Incendio en Dos Bocas reaviva debate sobre drenaje en Tabasco
El reciente incendio en la Refinería Olmeca de Dos Bocas, en el municipio de Paraíso, Tabasco, ha puesto nuevamente en el centro del debate los problemas de drenaje e inundación que desde su planeación han afectado el proyecto. El siniestro, que lamentablemente dejó un saldo de cinco personas fallecidas, se originó en la parte exterior de la refinería, donde se acumuló agua contaminada con hidrocarburos, según informó Petróleos Mexicanos (Pemex).
Las víctimas, identificadas como Diana Cecilia G., Yuliana L.R., Ezequiel R. y Fernando A., eran trabajadores oriundos de Cunduacán, quienes se encontraban a bordo de un vehículo cercano al punto del incendio. Tras el incidente, los cuerpos de emergencia actuaron con rapidez para controlar las llamas y asegurar la zona.
Investigaciones en curso
La presidenta Claudia Sheinbaum ha confirmado que la Fiscalía General de la República (FGR) llevará a cabo el peritaje correspondiente para esclarecer las causas del incendio. Se ha dado intervención a peritos de la Agencia de Investigación Criminal y a expertos en criminalística, fotografía forense, incendios y explosiones, así como mecánica y eléctrica.
De acuerdo con un comunicado de Pemex, las fuertes lluvias contribuyeron al desborde de aguas aceitosas, lo que provocó un estancamiento y la posterior ignición del líquido en el exterior de la barda perimetral de la instalación. Este contexto técnico ha sido documentado por el diario Reforma, que ha seguido de cerca las condiciones del sitio desde antes de su construcción.
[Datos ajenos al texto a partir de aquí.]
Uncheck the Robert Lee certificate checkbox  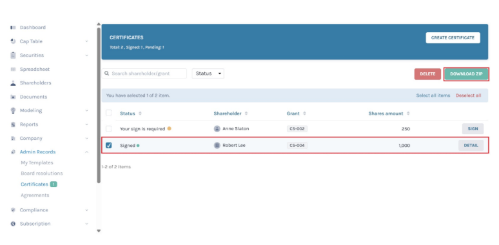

Problemas históricos de drenaje
Los antecedentes de inundaciones en la región de Tabasco, sumado al hecho de que la refinería está construida casi al nivel del mar, han sido factores de riesgo desde el inicio. Un estudio de viabilidad previo a la construcción ya había señalado estos desafíos, que ahora se ven reflejados en los cuestionamientos sobre la infraestructura del proyecto.
La comunidad local y diversos expertos han expresado su preocupación por la seguridad de las instalaciones, especialmente en una zona propensa a condiciones climáticas adversas. Mientras continúan las investigaciones, el debate sobre la viabilidad y seguridad de la Refinería Olmeca sigue latente, con implicaciones no solo para Tabasco, sino para la política energética del país.